Entertainment

Writing is hack, but revenge is Swede

How remote is Sweden? Judging from “The Girl Who Played With Fire” and its predecessor chick revenge fantasy “The Girl With the Dragon Tattoo,” it’s so far off the map that no one there has heard of Austin Powers.

Dr. Evil pretty much gave away the game for hack mystery writers who rely on villains delivering long-winded explanations of their dastardly plots while heroes sneak up behind them, or who leave their quarry not quite dead in easily escapable peril. These guys are evil geniuses yet can’t be bothered to check their victims’ pulses before they walk away?

The second Swedish movie (Hollywood will soon try its hand at the same material) in the “Millennium” trilogy of mysteries adapted from the Stieg Larsson best sellers finds dragon-tattooed young hero Lisbeth Salander (Noomi Rapace) back in Stockholm. This time she’s working with her sometime lover, middle-aged investigative journalist Mikael Blomkvist (Michael Nyqvist) at a distance, as Salander is suspected in three murders.

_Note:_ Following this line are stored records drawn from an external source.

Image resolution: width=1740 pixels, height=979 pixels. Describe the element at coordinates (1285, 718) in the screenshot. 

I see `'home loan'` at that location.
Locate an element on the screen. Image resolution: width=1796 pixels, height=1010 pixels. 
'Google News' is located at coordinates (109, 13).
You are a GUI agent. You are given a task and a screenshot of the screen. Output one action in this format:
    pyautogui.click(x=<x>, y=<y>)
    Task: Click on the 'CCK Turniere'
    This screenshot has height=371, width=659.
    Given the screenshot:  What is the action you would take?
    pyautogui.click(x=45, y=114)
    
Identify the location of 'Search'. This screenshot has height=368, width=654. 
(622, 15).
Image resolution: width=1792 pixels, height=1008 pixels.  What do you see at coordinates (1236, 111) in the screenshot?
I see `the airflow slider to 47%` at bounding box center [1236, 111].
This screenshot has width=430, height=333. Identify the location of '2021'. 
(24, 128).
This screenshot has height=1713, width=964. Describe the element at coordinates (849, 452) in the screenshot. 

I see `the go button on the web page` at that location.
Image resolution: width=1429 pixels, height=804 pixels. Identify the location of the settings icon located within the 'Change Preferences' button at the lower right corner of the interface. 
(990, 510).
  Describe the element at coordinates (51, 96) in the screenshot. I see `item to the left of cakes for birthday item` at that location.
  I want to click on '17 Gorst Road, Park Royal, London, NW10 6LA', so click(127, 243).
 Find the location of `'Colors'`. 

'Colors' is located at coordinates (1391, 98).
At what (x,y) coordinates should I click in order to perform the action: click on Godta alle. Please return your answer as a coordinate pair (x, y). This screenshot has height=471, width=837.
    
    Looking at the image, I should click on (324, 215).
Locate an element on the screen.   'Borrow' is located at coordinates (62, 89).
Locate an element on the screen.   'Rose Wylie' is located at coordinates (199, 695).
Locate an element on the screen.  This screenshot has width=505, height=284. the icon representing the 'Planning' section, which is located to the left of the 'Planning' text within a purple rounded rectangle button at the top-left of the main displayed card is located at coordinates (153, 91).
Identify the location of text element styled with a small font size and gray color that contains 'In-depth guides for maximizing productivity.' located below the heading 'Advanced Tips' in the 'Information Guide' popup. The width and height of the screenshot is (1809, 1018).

Her rapist and parole officer, against whom she exacted her revenge in the first movie, is trying to track her down for some payback even as a hulking blond hit man hired by a mysterious figure called Zala searches for her.

For Lisbeth to be tied to the murders is a huge stretch — the real killers just happened to use a gun she had recently handled — and as in the first film the big twists are contrived revelations of sexual abuse and unlikely coincidences.

Almost without exception, the men are either sickening deviants or wise mentors while the ladies tend to be kickboxing hipsters or victims of sexual abuse (many are both).

There is some satisfaction to be had in a step-by-step mystery being competently executed — but such plots are so cheap that they’ve mostly been demoted from the big screen to episodic television. This series, to be charitable, is aimed at the non-ironic mind-set, utterly self-serious as it lays out the mini-mysteries leading to a “big reveal.”

The formula isn’t enlivened by any spark (unlike “The Silence of the Lambs,” it doesn’t offer an unusually compelling bad guy or psychological depth). It doesn’t even have any special Swedish flavor and could just as easily take place in London or San Francisco. Dialogue is strictly functional, with no attempt at repartee (“Sit there or I’ll shoot you like a dog,” etc.).

So what earned these stories their pride of place — six movies coming and copies of the books stacked high next to the Tic Tacs at the airport bookshop? Two reasons.

One is what I call (after a T-shirt slogan of the ’80s) the Nuke a Gay Whale for Christ brilliance of covering so many bases at once. Lisbeth ticks every box on the checklist of what women readers believe to be cool. She has a huge tat, nose rings, a sullen disposition and tight black leather clothes. She smokes and she drives a motorcycle. She’s bisexual, she’s a genius hacker, and she’s a sex-abuse survivor who mercilessly avenges the seemingly inexhaustible population of Sweden’s Nazi pervs and monster creeps.

Second: The author of the books died before any of them were published. Sorry, but a dead hack is still a hack.